If we read "a day is like a thousand years in God's sight," and then still insist that the days in Genesis must be taken "literally" 24-hour periods, where does that leave us? Is God intentionally confusing us, by not having the author of Genesis simply say 24-hour days? Why would God do that?

According to literalists,the truth lies in the letters, not the intent (since that involves human interpretation). I think we need to take a closer look at the concept of bibliolatry, as well as how TRUTH is communicated in human terms -- whether written or oral -- Scripture or confessions. --

Your litany of "literals" makes no sense to me whatsoever. I believe that sin, the cross, salvation etc do not depend on my understanding of the Genesis "day" as a 24-hour period of time. It seems that my God is bigger than your God.

"For a thousand years in your sight are like a day that has just gone by..." -- Psalm 90:4 (NIV)

"But, beloved, be not ignorant of this one thing, that one day is with the Lord as a thousand years, and a thousand years as one day." -- 2 Peter 3:8 (KJV)

Enjoyed this update. Notice from the homepage web site there are two churches in Atlanta and another in Tennessee. Are you planting a church/mission in Alabama or Mississippi?


Bill Bryant


The word, ""lLIKE" in Ps. 90:4 does not mean, a day IS a thousand years. Same with 2 Peter 3:8 the word "as" is not IS a thousand years. All these verses are doing is comparing, helping us wrap our minds around the fact that God is Sovereign, eternal and boundless. These verses are kind of like saying, I worked only for an hour, but it felt like all day.

The Bible is composed of history, poetry, symbols, metaphors, parables, laws, commands and promises. If we read a verse in context of the chapter, we can pretty much discern what is poetry or a promise and what is not. When the Psalmist says, "God is my rock", we know that God is not a literal rock. But we can understand the literal truth of what a rock represents. That God is secure, unshakable, strong, solid, immovable and steadfast.

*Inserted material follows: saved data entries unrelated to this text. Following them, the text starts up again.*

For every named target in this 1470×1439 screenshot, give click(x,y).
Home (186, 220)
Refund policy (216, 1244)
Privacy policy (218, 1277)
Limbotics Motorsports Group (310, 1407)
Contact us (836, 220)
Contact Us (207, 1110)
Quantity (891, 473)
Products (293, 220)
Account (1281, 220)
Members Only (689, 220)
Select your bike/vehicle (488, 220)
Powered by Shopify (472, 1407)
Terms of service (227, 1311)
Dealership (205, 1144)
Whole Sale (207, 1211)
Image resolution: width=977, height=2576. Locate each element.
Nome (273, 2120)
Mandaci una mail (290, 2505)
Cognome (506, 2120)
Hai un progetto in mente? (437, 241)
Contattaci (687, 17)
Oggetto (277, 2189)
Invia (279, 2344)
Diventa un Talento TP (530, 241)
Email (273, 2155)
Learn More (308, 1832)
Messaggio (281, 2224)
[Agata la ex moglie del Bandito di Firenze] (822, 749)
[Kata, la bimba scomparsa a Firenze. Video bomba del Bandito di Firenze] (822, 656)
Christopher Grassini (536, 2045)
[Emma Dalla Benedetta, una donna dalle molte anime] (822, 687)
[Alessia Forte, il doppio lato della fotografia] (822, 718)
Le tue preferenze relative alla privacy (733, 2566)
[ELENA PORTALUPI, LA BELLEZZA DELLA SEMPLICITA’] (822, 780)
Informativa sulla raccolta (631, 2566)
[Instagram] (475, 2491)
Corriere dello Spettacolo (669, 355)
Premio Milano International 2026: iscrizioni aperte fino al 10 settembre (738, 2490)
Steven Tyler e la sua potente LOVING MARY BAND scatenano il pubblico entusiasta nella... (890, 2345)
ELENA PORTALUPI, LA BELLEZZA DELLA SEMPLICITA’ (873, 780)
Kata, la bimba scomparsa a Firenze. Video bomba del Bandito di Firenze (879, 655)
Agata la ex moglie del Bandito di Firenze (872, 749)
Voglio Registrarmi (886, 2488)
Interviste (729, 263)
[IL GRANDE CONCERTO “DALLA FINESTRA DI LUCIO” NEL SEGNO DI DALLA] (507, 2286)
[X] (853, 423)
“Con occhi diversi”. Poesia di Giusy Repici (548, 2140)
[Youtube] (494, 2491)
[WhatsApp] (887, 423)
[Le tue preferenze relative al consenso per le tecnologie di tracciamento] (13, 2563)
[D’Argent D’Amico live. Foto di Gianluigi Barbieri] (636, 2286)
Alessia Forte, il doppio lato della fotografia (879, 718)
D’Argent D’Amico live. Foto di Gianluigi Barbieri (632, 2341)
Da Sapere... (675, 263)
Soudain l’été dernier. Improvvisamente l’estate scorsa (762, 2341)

In Genesis God is the one who literally told us how the world was made. He is the one who literally defined what a day is. He is the one who told us on the fourth day that the sun, moon and stars were made to mark the days, months, years and seasons. He is the one that told us that each creature was to produce after its own kind. This is hard evidence that Genesis must be taken literally. We can observe and experience all this happening, Just as God said.

Evolutionists, like the professors at Calvin, do not have a shred of observable, verifiable evidence to substantiate their claims. To me, they are just like Harold Camping, a false teacher who did not take God at his word, but compromised the truth and became foolish and darken in his own mind, to unbelief in the teaching of Scripture.

"If we read "a day is like a thousand years in God's sight," and then still insist that the days in Genesis must be taken "literally" 24-hour periods, where does that leave us?"

The first question in the Bible is: Did God really say...? The devil is obviously still asking it today. Identical words are used in Exodus 20 verses 9 and 11: "SIX DAYS you may work . . . FOR in SIX DAYS God made the heavens and the earth, the sea, and all that is in them." "Did God really say "six days"? Whether those words were written in stone by the Father or in ink by the Holy Spirit using Moses' pen, makes no difference. Used that way (assuming God is intending to communicate with humans) He is using a language symbol referring to ONE concept. After separating light from darkness, He was the one who gave the name "DAY" to the light period with the boundaries "evening and morning". Jesus called the time, when male and female were made, "the beginning." Matt. 19.
The devil inspires "Did God really say...? questions. If I have to assign my own meanings to the words, I am writing my own bible and there is no god.